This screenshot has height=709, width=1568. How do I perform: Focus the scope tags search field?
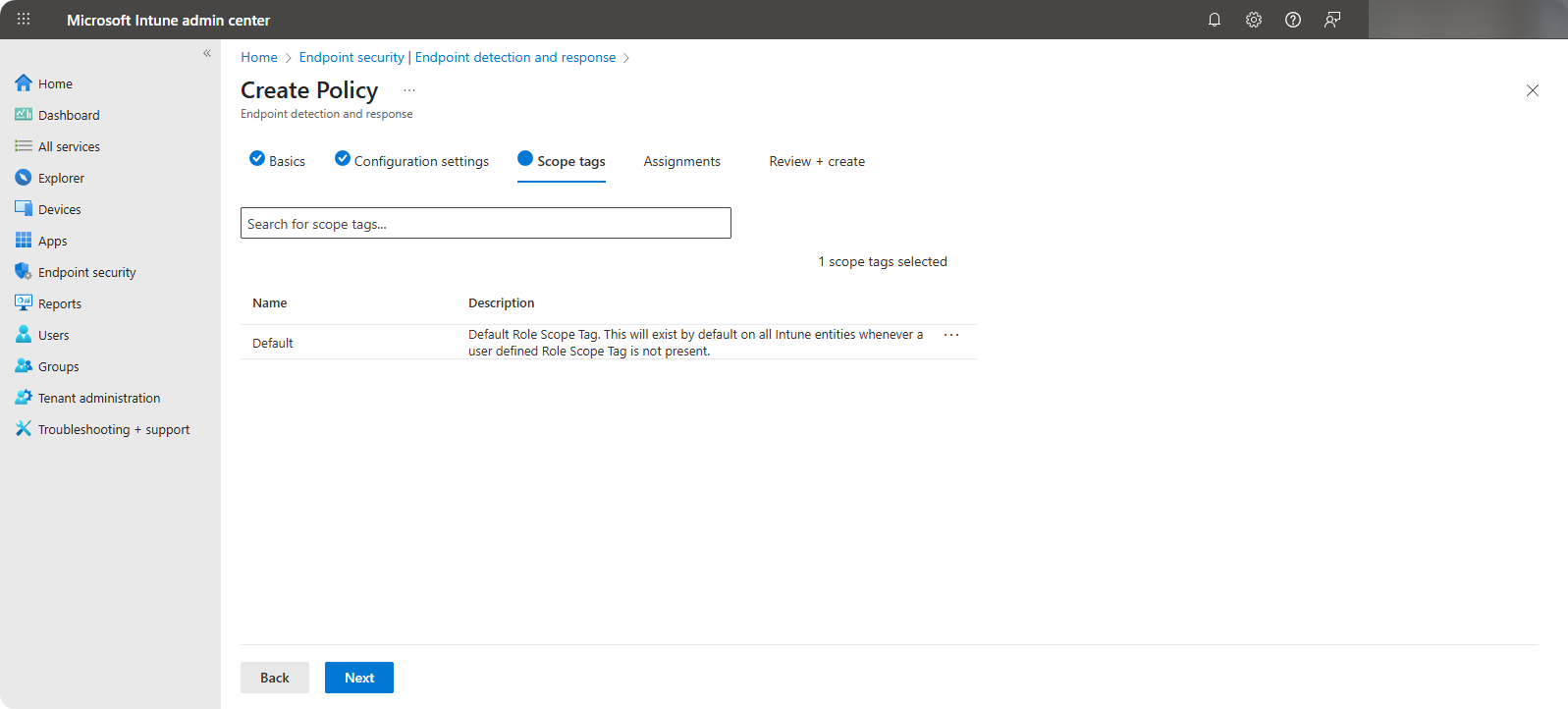pos(486,223)
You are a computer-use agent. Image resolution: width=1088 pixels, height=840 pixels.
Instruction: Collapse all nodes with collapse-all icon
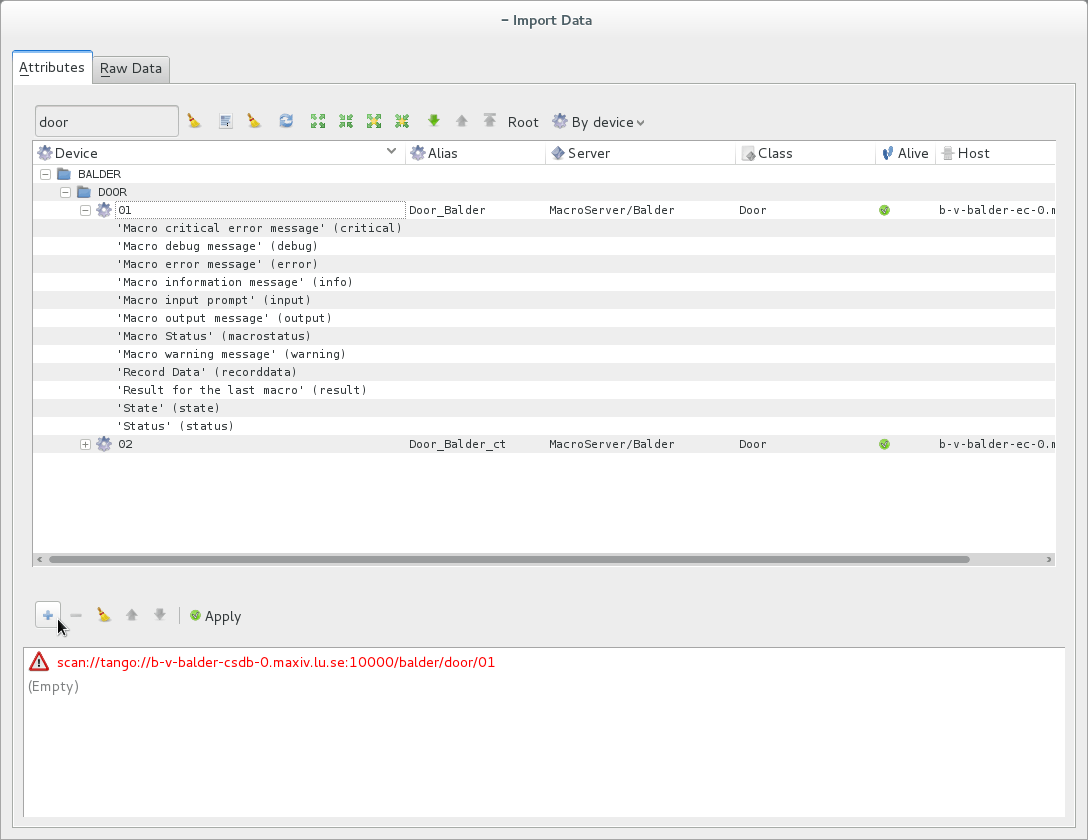[x=346, y=120]
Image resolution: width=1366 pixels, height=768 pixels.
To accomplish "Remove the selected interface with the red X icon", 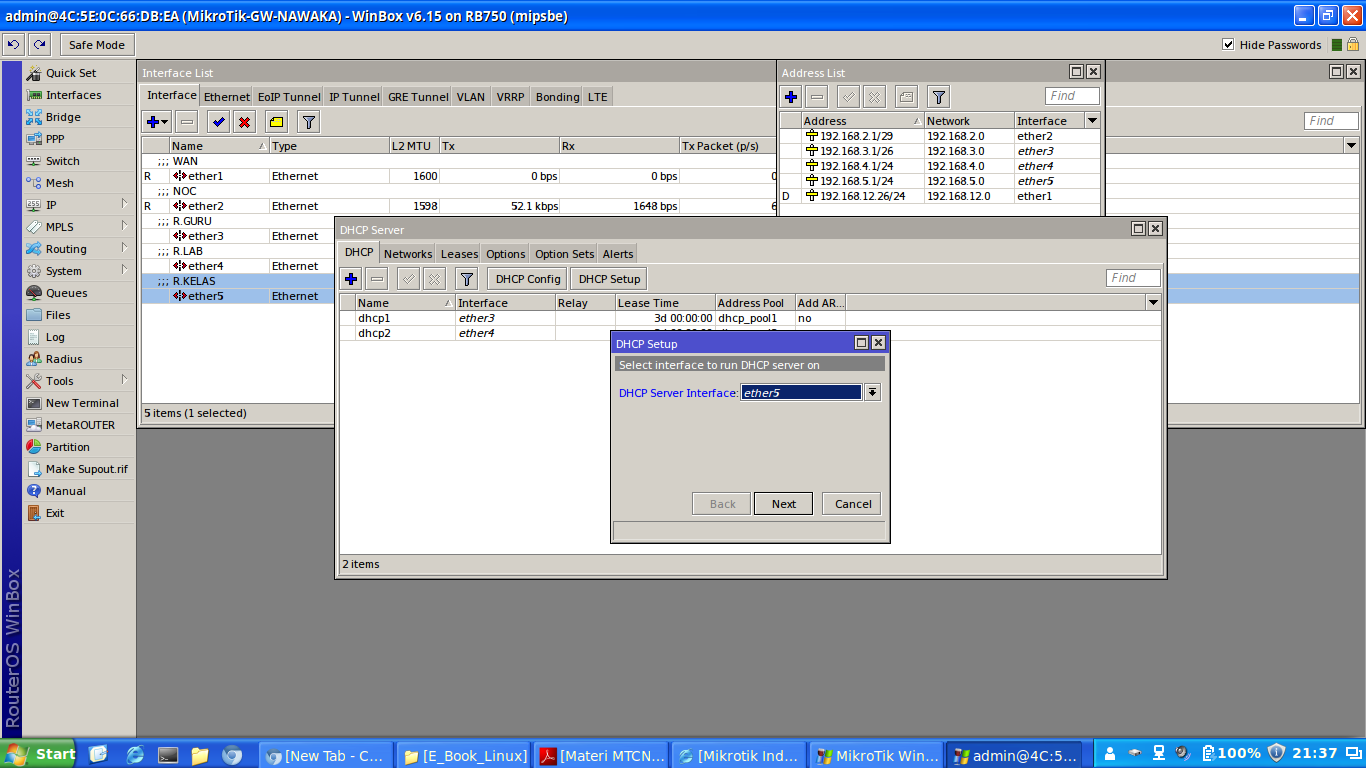I will 244,121.
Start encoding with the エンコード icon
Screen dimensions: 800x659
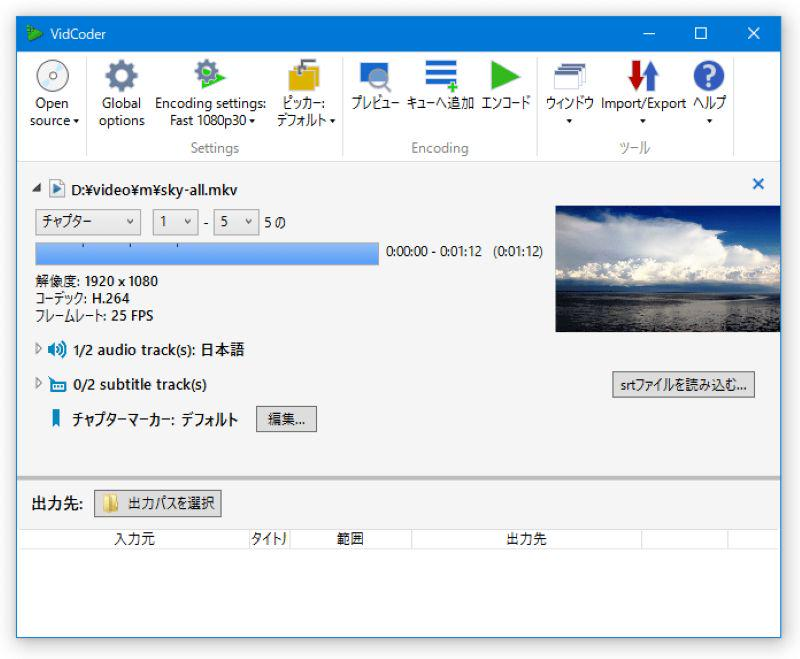506,90
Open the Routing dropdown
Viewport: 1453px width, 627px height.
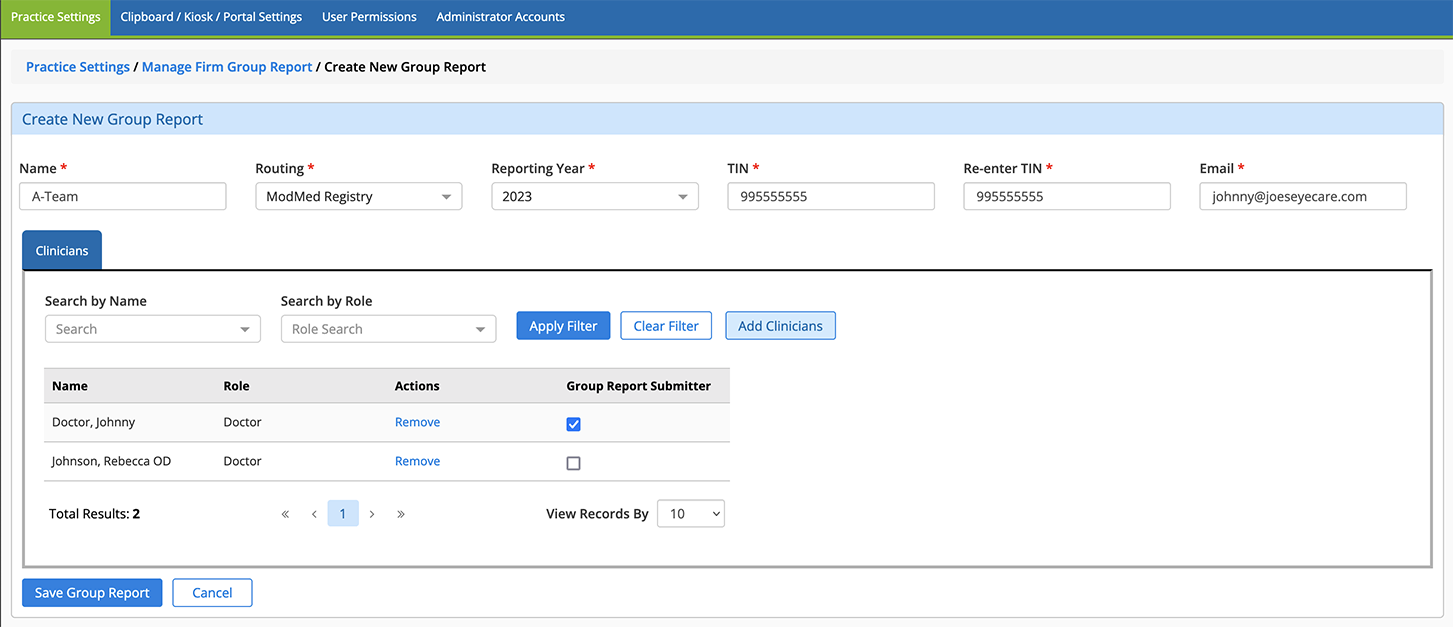click(x=358, y=197)
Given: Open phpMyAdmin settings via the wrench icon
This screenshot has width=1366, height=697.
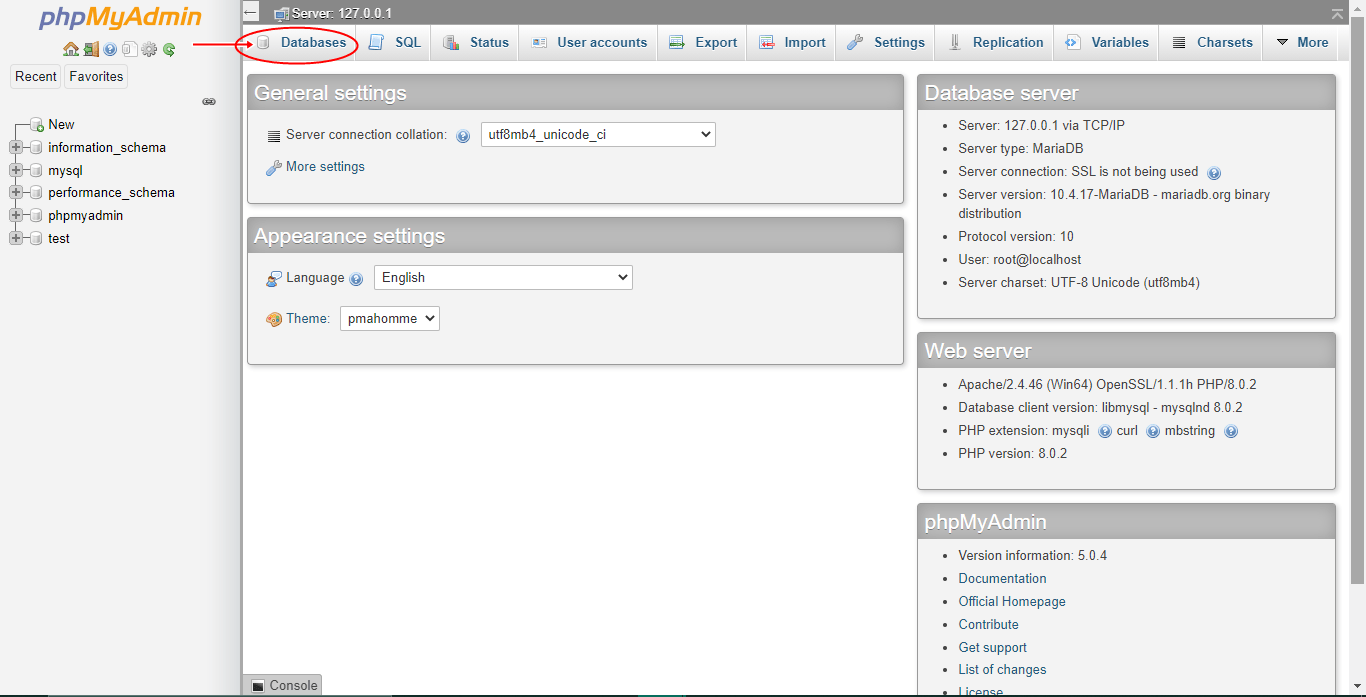Looking at the screenshot, I should [x=149, y=49].
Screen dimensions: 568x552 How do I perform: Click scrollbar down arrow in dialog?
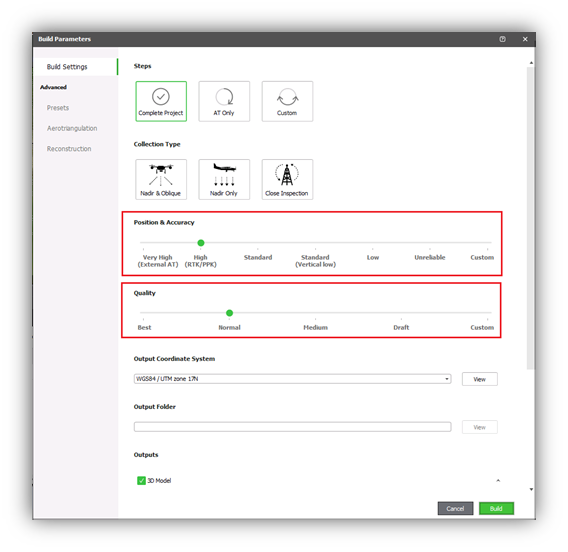[531, 489]
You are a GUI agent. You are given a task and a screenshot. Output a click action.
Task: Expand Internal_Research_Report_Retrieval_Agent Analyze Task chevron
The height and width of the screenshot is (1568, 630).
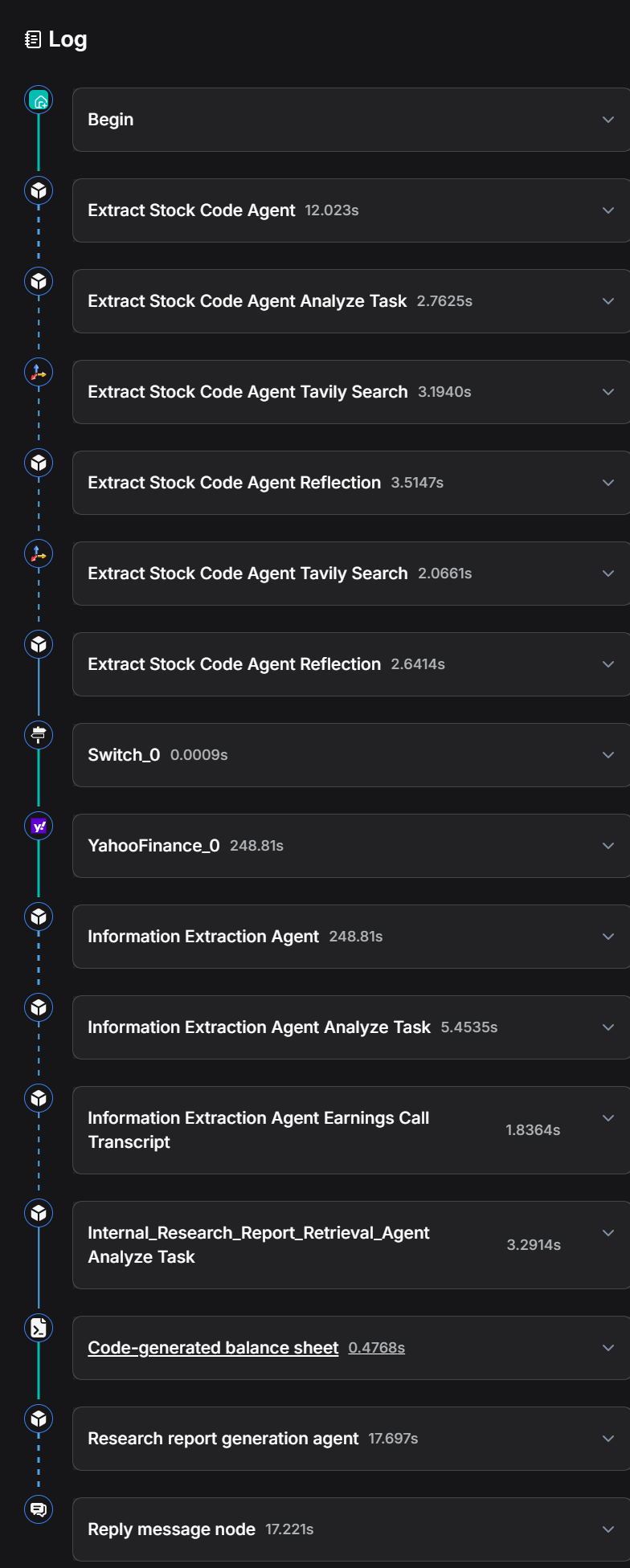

◆ What this task involves
Please return exactly the lines from the one containing "Given: Open phpMyAdmin" through the end of the material above, both ends included, but not the pictures.

◆ The completed task
Given: Open phpMyAdmin settings via the wrench icon
This screenshot has width=1366, height=697.
Looking at the screenshot, I should [x=149, y=49].
Screen dimensions: 568x552 How do I perform: Click scrollbar down arrow in dialog?
[531, 489]
You are a GUI agent. You are given a task and a screenshot. Output a click action.
Task: Expand Internal_Research_Report_Retrieval_Agent Analyze Task chevron
The height and width of the screenshot is (1568, 630).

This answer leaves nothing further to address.